Trouver sa place dans l’entreprise familiale

Grandir sur une ferme est une expérience unique. Pouvoir dire : « Je passais mes après-midis dans les champs avec mon frère et mon père, je faisais mes siestes dans un tracteur et je construisais des villages de cabanes dans les arbres avec mon frère… et toi, ton enfance ? », c’est quelque chose que je n’entends pas quotidiennement. Puis tu grandis, et réalises qu’en fait, si tu passais autant de temps dans les champs, c’est aussi parce que ton père travaille 7 jours sur 7, et que c’était parfois le seul moyen de le voir. Ne vous méprenez pas, je pense qu’il y a pire pour un enfant que de passer son enfance dehors, mais tu finis quand même par te demander si c’est vraiment le métier que tu veux pratiquer quand tu seras grande.
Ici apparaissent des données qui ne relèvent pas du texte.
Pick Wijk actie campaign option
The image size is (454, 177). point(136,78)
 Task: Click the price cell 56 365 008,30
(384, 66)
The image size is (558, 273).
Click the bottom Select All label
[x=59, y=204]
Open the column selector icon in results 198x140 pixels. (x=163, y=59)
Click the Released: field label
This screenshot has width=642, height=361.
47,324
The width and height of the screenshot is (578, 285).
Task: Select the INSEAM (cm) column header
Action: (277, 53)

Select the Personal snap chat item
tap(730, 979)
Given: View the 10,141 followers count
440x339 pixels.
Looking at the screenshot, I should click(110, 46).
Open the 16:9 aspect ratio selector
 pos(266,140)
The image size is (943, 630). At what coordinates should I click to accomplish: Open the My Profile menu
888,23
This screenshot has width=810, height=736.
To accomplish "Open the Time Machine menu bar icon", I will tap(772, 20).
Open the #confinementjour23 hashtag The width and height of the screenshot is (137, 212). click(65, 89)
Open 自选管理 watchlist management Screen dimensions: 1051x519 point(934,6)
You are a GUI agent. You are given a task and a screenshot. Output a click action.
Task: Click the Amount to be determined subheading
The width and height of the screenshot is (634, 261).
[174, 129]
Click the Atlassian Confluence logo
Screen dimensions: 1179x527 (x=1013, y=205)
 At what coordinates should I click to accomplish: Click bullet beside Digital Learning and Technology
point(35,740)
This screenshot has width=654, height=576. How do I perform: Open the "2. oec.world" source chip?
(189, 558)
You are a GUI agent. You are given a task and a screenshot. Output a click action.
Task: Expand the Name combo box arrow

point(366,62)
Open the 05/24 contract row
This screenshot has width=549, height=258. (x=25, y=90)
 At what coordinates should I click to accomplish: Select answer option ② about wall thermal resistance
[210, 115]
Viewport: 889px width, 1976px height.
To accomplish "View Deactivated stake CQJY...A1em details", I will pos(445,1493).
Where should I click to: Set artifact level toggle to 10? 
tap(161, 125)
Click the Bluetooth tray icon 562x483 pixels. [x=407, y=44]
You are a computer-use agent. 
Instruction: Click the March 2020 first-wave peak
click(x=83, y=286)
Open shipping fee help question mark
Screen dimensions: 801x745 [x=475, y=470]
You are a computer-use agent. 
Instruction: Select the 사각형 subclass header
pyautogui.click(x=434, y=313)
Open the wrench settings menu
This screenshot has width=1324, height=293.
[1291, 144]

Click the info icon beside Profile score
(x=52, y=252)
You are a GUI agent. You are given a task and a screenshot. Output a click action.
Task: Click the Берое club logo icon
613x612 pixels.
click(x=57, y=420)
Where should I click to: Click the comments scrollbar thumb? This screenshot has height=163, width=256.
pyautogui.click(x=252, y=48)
Comme la plupart des jeunes, j’ai voulu pratiquer plusieurs métiers au courant de mon adolescence. De vétérinaire à architecte, en passant par avocate, jamais je n’ai voulu être agricultrice. Il allait de soi que l’entreprise familiale irait à mon frère, qui a appris à conduire des tracteurs avant des automobiles et qui était déjà manuel. Bref, selon moi, le métier d’agriculteur, c’était pour ceux qui veulent travailler dehors avec leurs mains. Et sincèrement, je ne me voyais pas porter des vêtements de travail et sentir la ferme pour le restant de mes jours. Moi, j’aimais l’école, les beaux habits et la grande ville. Je voulais être une femme d’affaires.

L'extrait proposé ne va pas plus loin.